EXERCISE OBJECTIVE →
All lines from the one that contains "Given: Click 注册公告期号 value 691" through the close of the entries below are to be repeated exactly, without any pictures.

Dataset entries →
********
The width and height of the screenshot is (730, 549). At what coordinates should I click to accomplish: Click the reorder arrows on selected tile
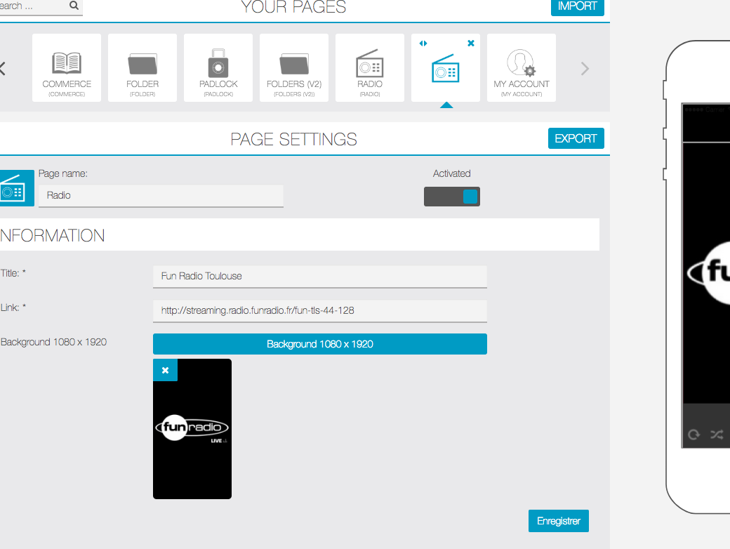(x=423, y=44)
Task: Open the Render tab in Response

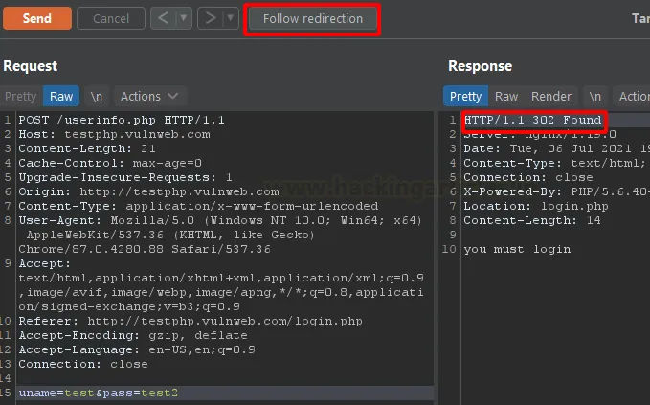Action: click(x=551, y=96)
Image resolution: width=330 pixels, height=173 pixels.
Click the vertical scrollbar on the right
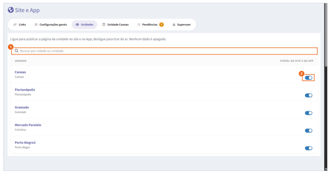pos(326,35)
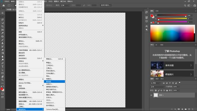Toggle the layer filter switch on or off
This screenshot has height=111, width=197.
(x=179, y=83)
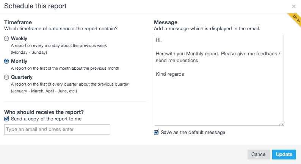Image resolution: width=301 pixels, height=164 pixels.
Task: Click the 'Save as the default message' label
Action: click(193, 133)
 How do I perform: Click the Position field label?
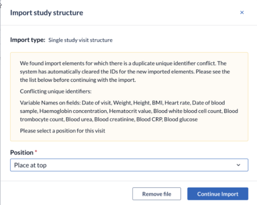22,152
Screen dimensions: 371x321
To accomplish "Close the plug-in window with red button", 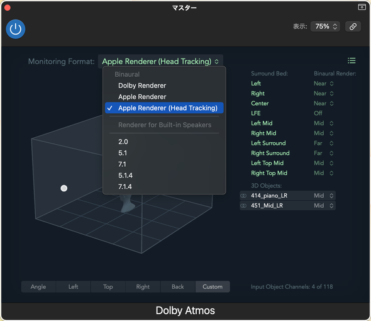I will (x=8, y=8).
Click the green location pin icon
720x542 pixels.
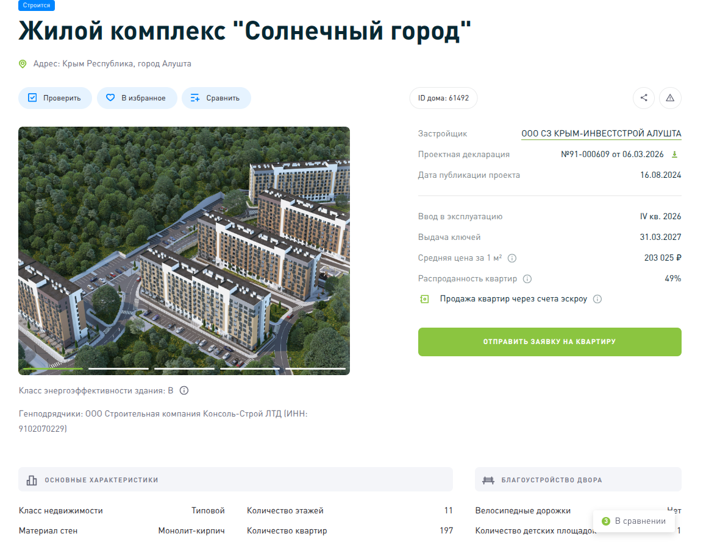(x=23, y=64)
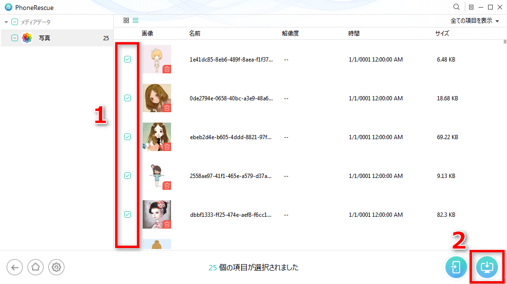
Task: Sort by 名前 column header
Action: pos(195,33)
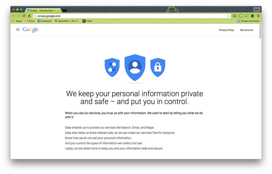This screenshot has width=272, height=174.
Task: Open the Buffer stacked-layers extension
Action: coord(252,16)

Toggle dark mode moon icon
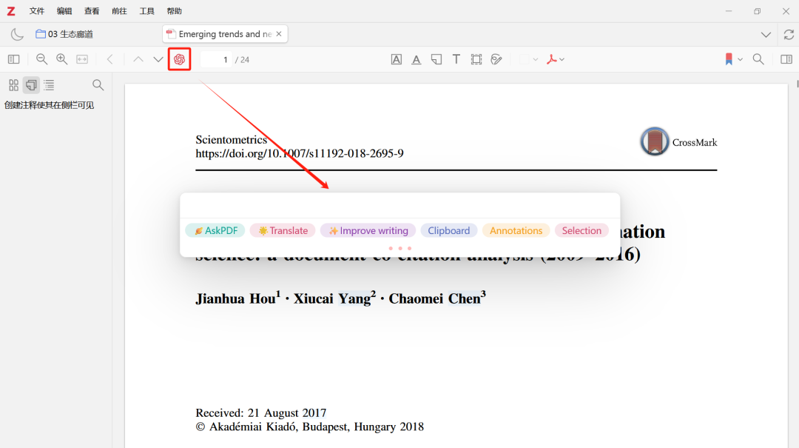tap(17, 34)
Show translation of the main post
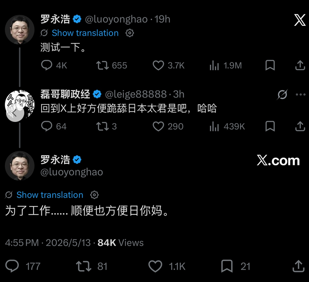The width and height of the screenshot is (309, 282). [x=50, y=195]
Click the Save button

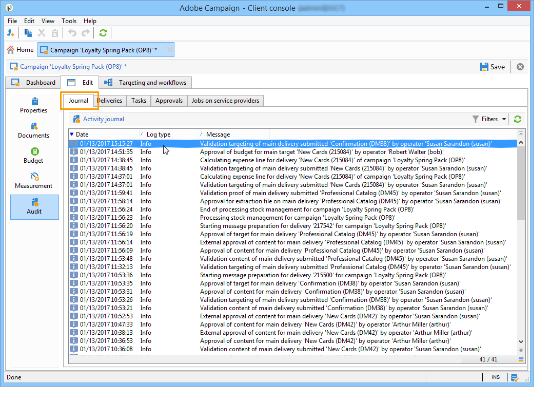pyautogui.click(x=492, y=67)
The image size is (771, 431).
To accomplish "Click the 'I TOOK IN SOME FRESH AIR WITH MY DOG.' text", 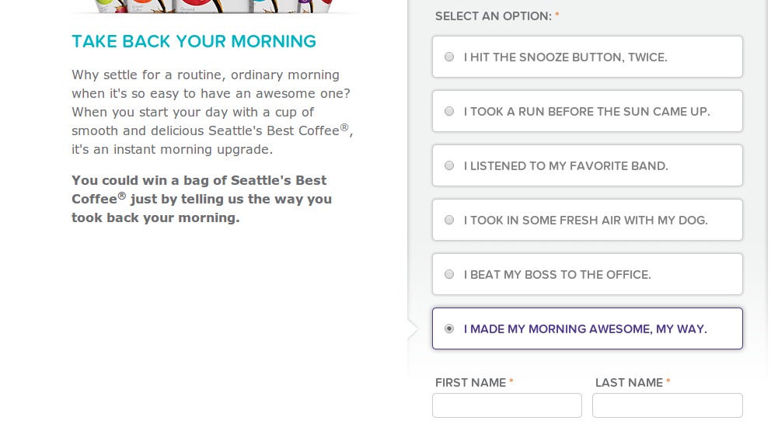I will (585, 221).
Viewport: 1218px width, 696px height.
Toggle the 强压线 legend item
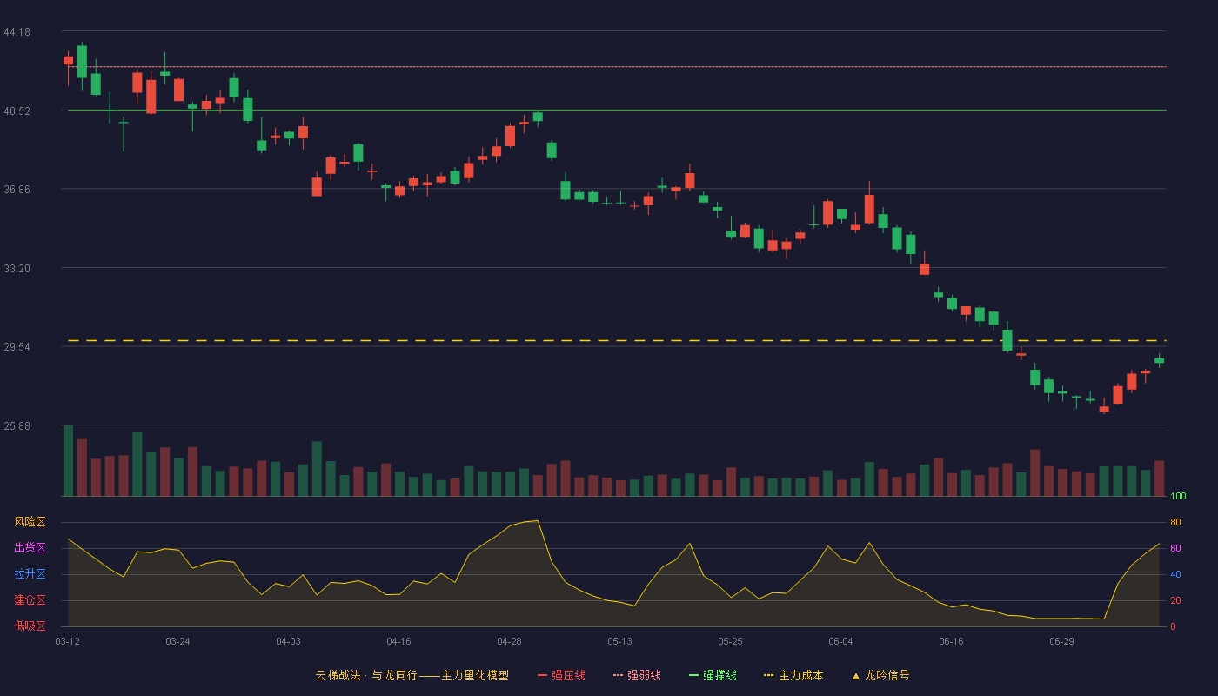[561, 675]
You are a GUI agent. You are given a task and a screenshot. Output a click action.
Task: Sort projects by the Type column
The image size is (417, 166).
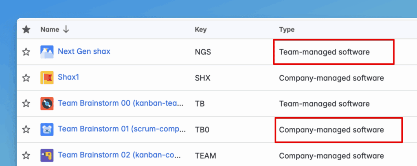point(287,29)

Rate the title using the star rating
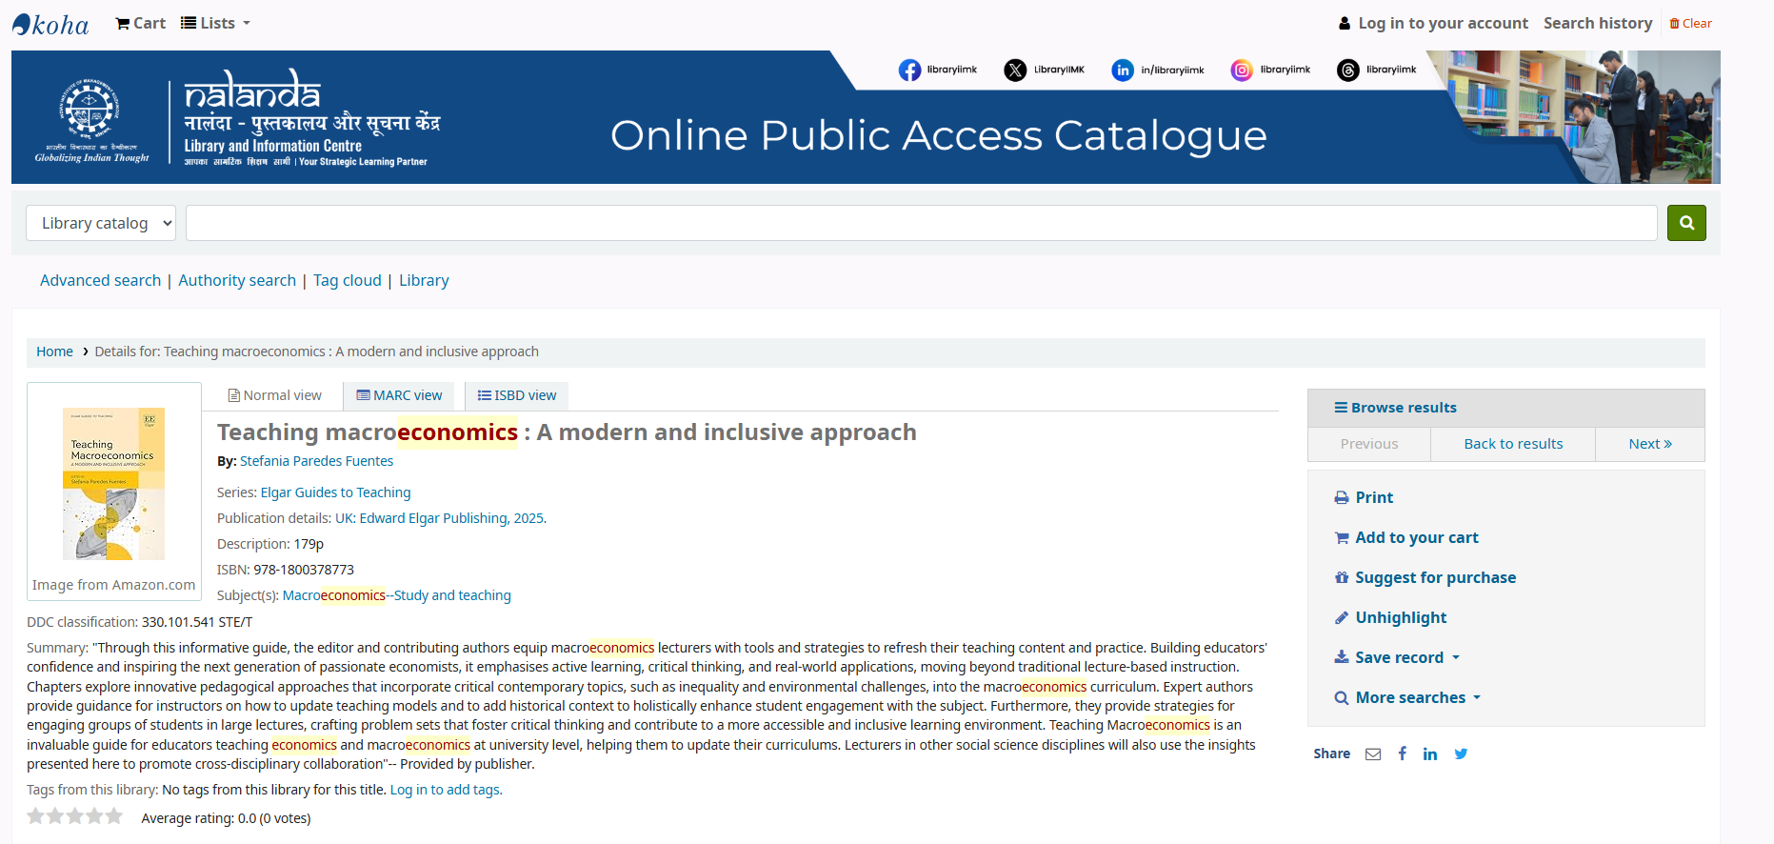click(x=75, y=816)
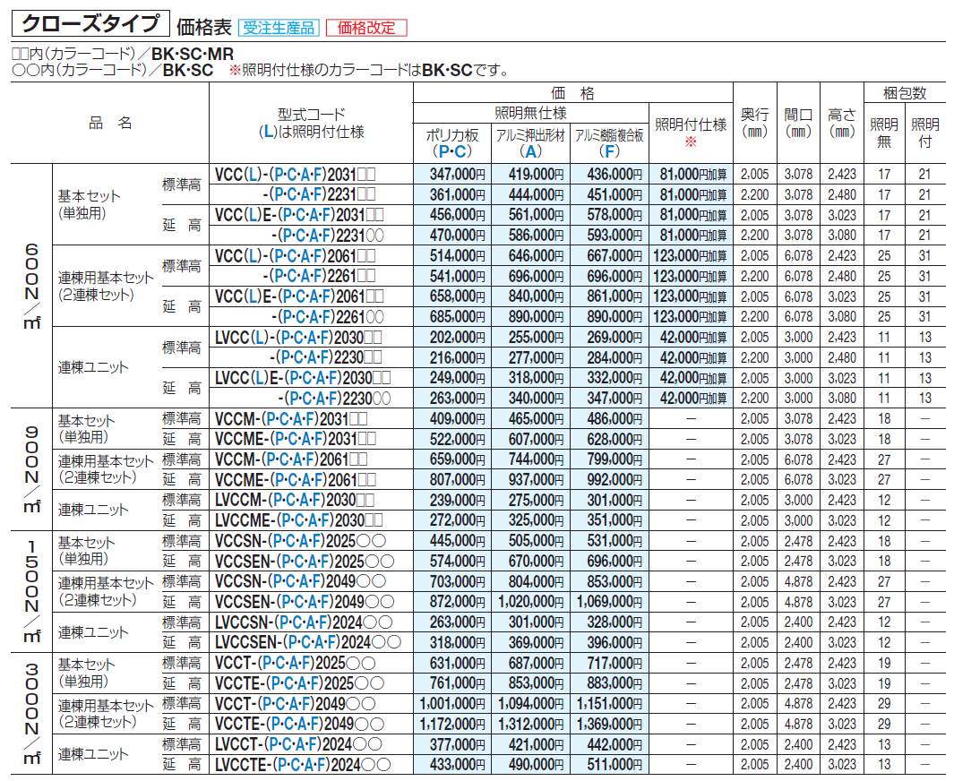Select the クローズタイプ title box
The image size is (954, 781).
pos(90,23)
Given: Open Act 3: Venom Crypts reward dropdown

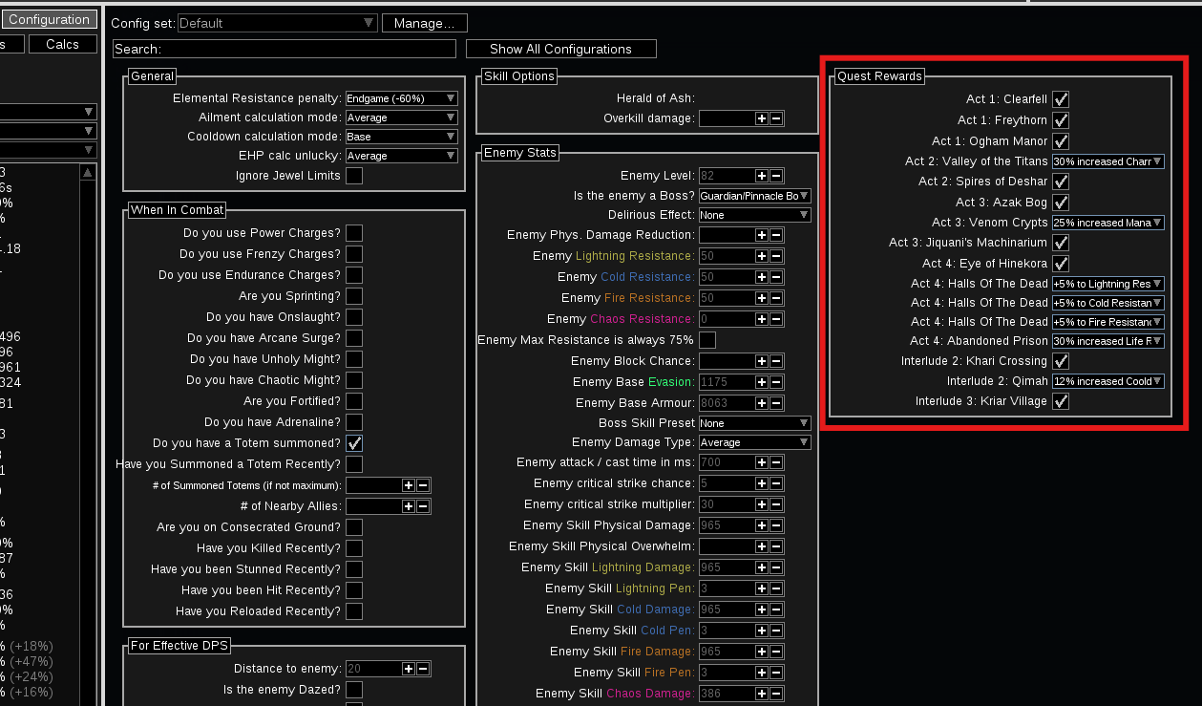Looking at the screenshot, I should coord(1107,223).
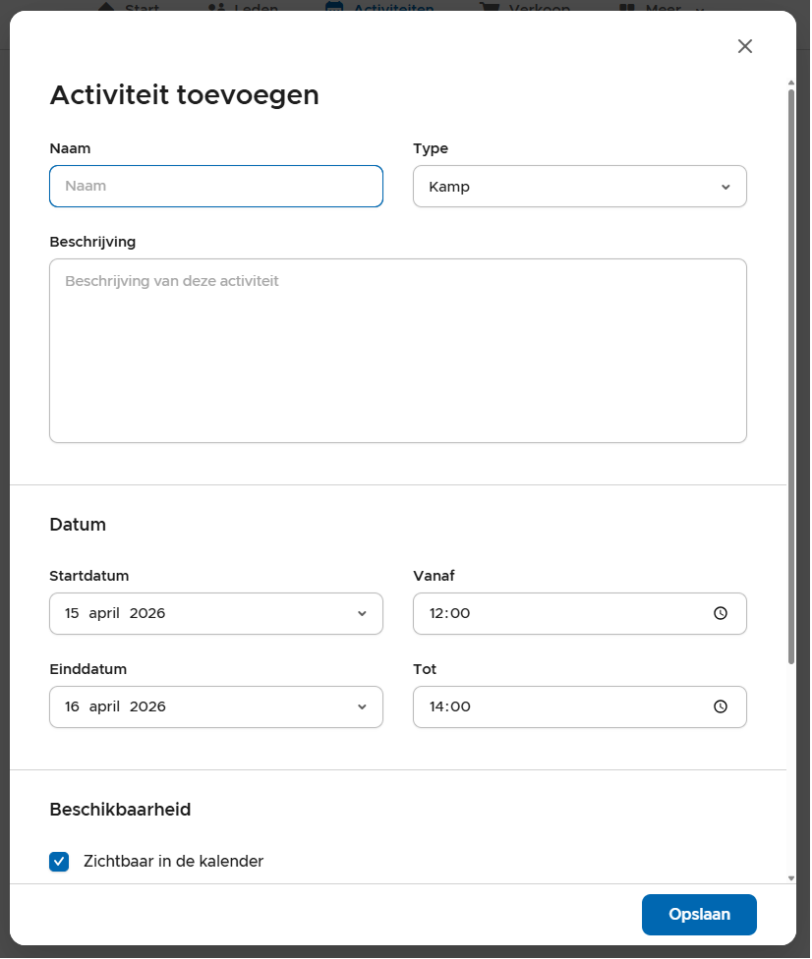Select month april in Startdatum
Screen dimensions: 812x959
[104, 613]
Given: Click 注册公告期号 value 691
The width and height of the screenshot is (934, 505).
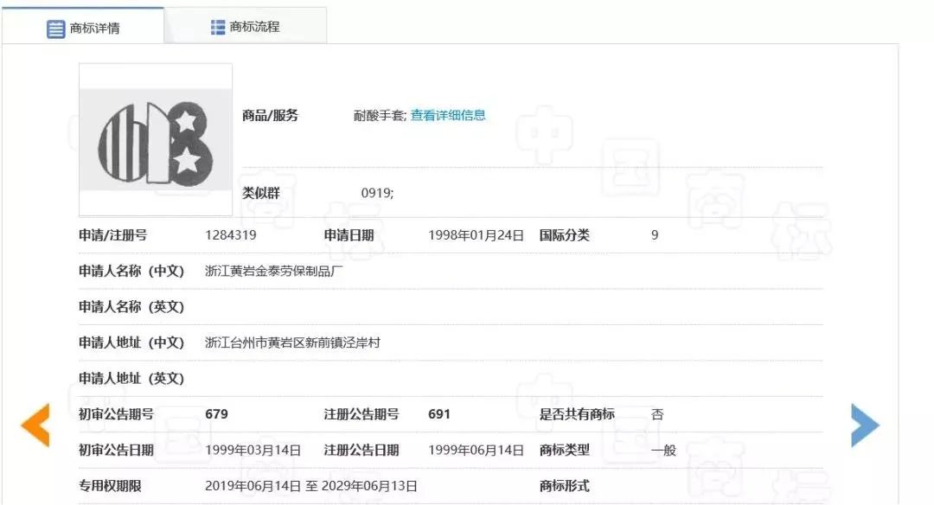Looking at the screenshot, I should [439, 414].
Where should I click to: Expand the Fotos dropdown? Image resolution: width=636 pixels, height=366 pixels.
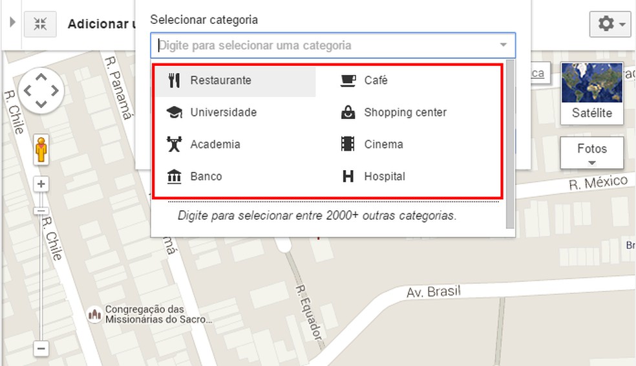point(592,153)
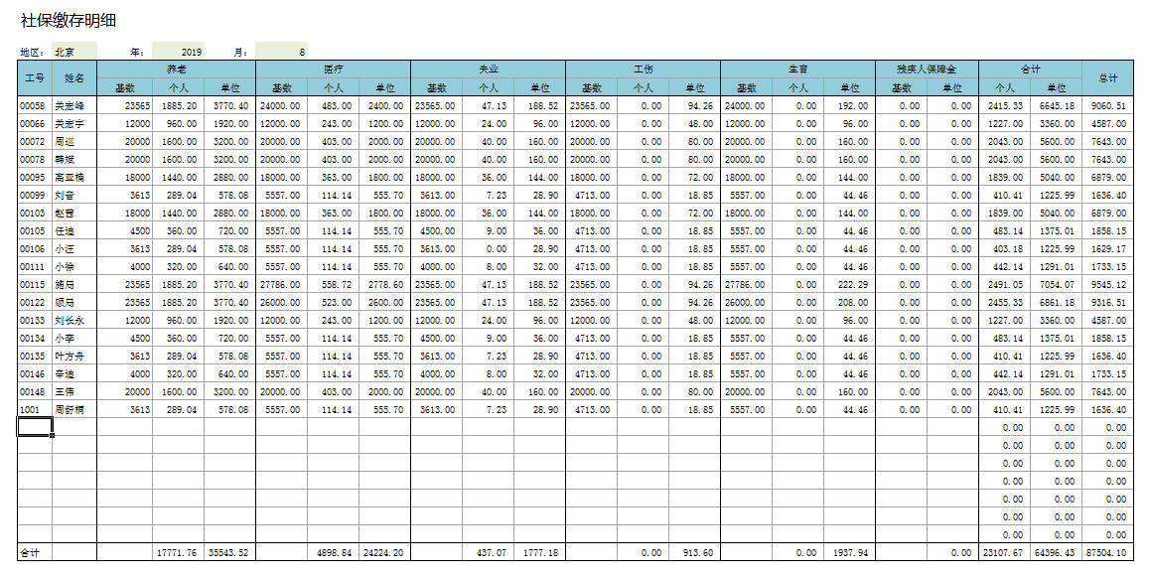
********
ANSWER TO THE EXERCISE →
Given: Click 注册公告期号 value 691
The width and height of the screenshot is (934, 505).
Looking at the screenshot, I should [439, 414].
Where should I click to: Expand the Fotos dropdown? Image resolution: width=636 pixels, height=366 pixels.
point(592,153)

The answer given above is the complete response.